The Grande-Dixence dam built between 1951 and 1965 with, in the foreground, the building where the workers lived, affectionately called “the Ritz”.

While the first dam had had a marked impact on the structure of the village, the second would bring fundamental change to Herémensarde society and its way of life. A large proportion of the men living in the Dix Valley went to work on the construction of the concrete giant for periods of varying length. The workers were first accommodated in spartan huts, but these were very soon replaced by a building its occupants affectionately nicknamed “the Ritz”. It could accommodate nearly 450 workers, who benefited from a number of leisure activities such as a football club, a cinema, a library, a gym and brass band concerts, among other things. Such comfort and this choice of entertainments were completely new to these men, who very quickly developed a taste for it. On the site, the youngest workers were encouraged to study apprenticeships, either by correspondence if they remained in Hérémence Valley, or in vocational schools down in the Rhone Valley. For the first time, the men received a regular salary that enabled them to imagine a life different from the one known by their ancestors.
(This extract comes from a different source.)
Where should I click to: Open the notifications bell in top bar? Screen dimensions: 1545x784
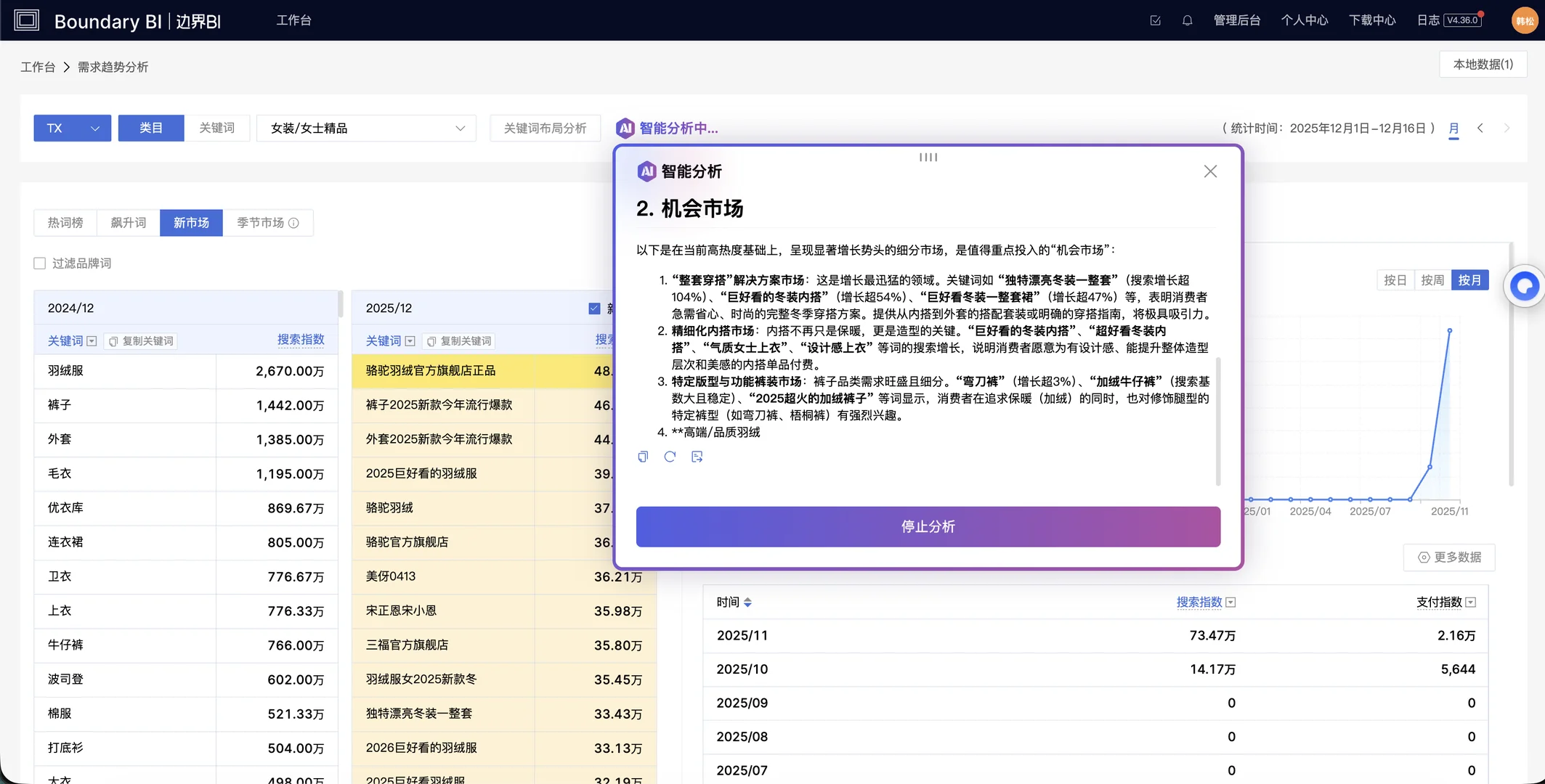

Although many families continued to practise farming through attachment to their roots, once the dam had been completed, agropastoralism decreased sharply: in 1940 agriculture employed 76.6% of the municipality’s active population, but only 29.7% in 1960. In order to contain the rural exodus closely associated with new qualifications obtained by men of working age, the municipal authorities promoted the establishment of two factories that could employ them, SODECO and EAB (Elektro-Apparatebau), though the latter had already shut down by 1970. In spite of a diversification of industries and the development of tourism in the neighbouring resort of Thyon, in Hérémence progressive depopulation set in during the 1970s.

For those who remained in Hérémence, their homes underwent a wave of modernisation. The dam worksite had made it possible for young men from the valley to train in all sorts of trades previously unheard of in the region, such as tilers and heating engineers; with regard to building materials, these were easily transported from Sion. Above all, families were now earning money that allowed them to employ these craftsmen to enlarge and install modern comforts in their homes: “In Hérémence before the dam, we could count the number of bathrooms on the fingers of one hand, and then after the dam, the number of houses that didn’t have one”.


View of the valley and village of Hérémence with its church at the centre.

Even today, in spite of the far-reaching hygiene programmes and the transformations made in the houses, the village retains its charm and has a large number of well-conserved vernacular buildings. Visitors to Hérémence are first invited to explore the village’s small alleys and the multi-site museum that includes the crafts museum, a traditional home, the forge, the press and the mill. This visit will demonstrate the extent to which the Hérens Valley has modernised in just a few decades, and the visionary character of the inhabitants of Hérémence and its priest who, when choosing a new church, championed a design as avant-garde as that of Walter Maria Förderer.